Lá nos idos de 1989 a joalheira Miriam Mamber teve a ideia de convidar um grupo de arquitetos para fazer e expor joias, eu fui um dos convidados.

Adorei o convite e me lancei com entusiasmo à empreitada, utilizando seixos, conchas, cacos de cerâmica e vidro que encontrei e colecionei durante anos nas minhas andanças, principalmente nas praias do Curral e Velloso na Ilhabela. Por indicação contratei um ourives que desenvolveu os engastes de prata que receberam os materiais coletados.

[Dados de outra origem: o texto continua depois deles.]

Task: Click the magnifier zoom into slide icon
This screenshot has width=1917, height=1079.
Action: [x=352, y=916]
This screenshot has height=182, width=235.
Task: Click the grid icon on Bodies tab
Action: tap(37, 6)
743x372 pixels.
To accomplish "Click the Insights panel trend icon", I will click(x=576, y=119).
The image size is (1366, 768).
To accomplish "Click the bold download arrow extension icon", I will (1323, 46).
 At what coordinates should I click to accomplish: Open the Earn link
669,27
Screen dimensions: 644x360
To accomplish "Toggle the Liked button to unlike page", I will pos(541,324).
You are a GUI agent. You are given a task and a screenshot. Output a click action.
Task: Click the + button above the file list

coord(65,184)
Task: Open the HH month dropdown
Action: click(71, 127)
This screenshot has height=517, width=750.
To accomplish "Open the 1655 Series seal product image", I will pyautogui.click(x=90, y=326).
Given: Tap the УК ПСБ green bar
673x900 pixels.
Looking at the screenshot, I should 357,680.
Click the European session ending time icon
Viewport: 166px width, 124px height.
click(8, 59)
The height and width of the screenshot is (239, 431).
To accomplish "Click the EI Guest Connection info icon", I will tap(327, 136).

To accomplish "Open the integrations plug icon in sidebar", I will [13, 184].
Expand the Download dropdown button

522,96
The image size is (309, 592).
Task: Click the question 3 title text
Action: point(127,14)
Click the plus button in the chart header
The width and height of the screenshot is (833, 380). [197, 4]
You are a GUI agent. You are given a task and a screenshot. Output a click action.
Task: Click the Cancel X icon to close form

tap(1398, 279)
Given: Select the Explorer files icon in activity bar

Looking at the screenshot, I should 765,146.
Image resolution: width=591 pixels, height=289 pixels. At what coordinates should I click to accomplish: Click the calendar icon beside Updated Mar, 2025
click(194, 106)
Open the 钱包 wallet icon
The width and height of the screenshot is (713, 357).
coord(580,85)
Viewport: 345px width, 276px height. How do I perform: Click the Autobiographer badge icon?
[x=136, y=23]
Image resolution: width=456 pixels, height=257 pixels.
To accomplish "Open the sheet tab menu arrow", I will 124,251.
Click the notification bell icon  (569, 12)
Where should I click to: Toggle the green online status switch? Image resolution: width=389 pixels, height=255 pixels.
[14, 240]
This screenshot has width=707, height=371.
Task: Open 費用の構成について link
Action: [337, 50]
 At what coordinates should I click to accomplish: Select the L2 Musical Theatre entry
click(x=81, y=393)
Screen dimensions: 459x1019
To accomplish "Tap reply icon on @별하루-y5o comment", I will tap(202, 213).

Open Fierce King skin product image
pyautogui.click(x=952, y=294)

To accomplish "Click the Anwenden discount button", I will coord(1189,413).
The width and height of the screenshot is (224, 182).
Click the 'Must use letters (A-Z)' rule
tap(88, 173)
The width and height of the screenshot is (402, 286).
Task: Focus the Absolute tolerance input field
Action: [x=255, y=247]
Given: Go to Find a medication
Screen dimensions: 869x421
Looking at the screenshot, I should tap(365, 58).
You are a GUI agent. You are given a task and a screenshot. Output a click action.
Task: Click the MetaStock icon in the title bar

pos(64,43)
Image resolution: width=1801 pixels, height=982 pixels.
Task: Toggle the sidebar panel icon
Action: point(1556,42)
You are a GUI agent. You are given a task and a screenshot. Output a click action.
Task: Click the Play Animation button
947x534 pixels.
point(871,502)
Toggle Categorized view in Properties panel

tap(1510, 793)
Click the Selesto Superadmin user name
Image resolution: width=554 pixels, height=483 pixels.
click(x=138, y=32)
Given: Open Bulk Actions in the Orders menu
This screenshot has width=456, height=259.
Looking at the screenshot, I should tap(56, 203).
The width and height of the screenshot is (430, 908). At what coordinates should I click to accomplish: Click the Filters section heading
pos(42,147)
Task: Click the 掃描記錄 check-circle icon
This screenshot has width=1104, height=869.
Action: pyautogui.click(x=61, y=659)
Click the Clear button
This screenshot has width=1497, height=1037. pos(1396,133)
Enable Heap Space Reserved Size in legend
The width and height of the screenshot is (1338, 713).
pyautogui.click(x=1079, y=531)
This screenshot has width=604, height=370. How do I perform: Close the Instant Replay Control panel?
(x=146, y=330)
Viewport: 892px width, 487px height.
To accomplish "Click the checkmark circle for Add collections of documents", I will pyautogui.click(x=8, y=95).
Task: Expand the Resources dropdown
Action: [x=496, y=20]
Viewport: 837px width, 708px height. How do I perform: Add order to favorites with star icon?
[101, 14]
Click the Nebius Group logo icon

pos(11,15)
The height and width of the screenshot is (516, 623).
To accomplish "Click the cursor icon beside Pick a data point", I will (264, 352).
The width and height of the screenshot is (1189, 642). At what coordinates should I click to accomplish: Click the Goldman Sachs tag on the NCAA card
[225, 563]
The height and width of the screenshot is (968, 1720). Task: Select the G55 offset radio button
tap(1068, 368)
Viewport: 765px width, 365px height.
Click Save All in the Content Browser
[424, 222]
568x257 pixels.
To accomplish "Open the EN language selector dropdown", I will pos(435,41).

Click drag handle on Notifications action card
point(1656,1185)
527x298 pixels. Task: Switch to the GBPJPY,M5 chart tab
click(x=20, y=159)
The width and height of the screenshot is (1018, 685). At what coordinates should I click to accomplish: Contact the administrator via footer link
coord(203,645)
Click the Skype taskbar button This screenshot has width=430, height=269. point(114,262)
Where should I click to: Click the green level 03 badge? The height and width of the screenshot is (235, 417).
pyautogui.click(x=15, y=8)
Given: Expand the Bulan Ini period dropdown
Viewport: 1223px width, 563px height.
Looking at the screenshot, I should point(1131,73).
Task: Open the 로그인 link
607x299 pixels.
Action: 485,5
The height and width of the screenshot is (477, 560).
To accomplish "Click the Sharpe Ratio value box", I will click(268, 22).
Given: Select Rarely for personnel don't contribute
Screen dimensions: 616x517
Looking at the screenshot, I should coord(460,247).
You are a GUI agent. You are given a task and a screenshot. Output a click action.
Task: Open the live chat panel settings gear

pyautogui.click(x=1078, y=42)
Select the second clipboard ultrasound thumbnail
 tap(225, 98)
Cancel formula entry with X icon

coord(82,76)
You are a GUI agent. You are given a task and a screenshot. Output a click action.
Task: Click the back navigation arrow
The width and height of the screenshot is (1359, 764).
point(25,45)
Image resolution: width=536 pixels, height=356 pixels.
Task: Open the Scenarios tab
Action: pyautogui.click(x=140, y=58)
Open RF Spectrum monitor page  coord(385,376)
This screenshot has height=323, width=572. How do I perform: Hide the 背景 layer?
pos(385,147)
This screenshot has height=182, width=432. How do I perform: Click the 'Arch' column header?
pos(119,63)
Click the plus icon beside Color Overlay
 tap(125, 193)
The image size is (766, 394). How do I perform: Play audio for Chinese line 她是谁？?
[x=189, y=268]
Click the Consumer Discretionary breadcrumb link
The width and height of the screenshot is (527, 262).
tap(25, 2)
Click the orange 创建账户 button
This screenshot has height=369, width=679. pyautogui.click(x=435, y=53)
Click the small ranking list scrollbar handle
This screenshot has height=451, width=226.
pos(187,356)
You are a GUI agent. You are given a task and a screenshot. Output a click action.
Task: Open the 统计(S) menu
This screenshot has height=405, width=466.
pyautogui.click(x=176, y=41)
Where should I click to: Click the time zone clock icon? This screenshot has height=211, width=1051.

A exposição aconteceu na Galeria Artwear & Design na galeria da Al. Gabriel Monteiro da Silva 1046 em 17 outubro 1989 e teve o nome de ARQUITETOS JOALHEIROS. Os artistas convidados foram:

Lezio Cardoso, Paulo Hatanaka, Guto Lacaz, Pepe Asbun, Paulo Mendes da Rocha, Luis Paulo Baravelli, Miriam Mirna Korolkovas, Luciano Deviá, Takashi Fukushima, Eduardo Longo, Sueli Suchodolski, Claudio Libeskind, Joaquim Guedes e eu.

Polaroid antiga com a preparação das peças.

Nunca desenhei joias, mas a minha curiosidade e interesse levam-me a colecionar coisas,

pelo inusitado da beleza ou emoção que me despertam. Entre estas coisas encontram-se

centenas de cacos de cerâmica, vidro, pedras e tijolos polidos pelas areias da praia do

Velloso em Ilhabela.

Ao ser convidado para criar joias, lembrei imediatamente da rara beleza destes elementos

trabalhados pela natureza, que coleciono há anos, e decidi estrear como joalheiro

utilizando-os.

Tratei de selecioná-los pelo formato, cor, textura e relacioná-los, uni-los e mesmo realçá-los

com doses homeopáticas de metais nobres, conferindo acabamento, solidez, toque e

permanência.

O processo de criação de uma joia, objeto utilitário ou projeto de arquitetura é o mesmo.

O que muda é a escala, a complexidade de execução e o número de profissionais envolvidos.

Posso sozinho completar uma aguarela em poucas horas. Com o auxílio de um ourives uma

joia pode ser produzida em alguns dias ou semanas. Já um projeto de arquitetura envolve

dezenas de profissionais e não raro anos de trabalho.

Acredito na fecundidade excitante e saudável das atividades interdisciplinares dos

arquitetos joalheiros, músicos engenheiros, cenógrafos cozinheiros, artistas figurinistas

ou …

A compra de um objeto de arte é para mim um enorme prazer. Dividir esta sensação ao

presentear uma mulher com uma joia eleva à enésima potência as emoções envolvidas.

Joias simbolizam algo quando usadas com sabedoria, podendo significar bom gosto,

beleza, sedução, magia, equilíbrio, lirismo, amor.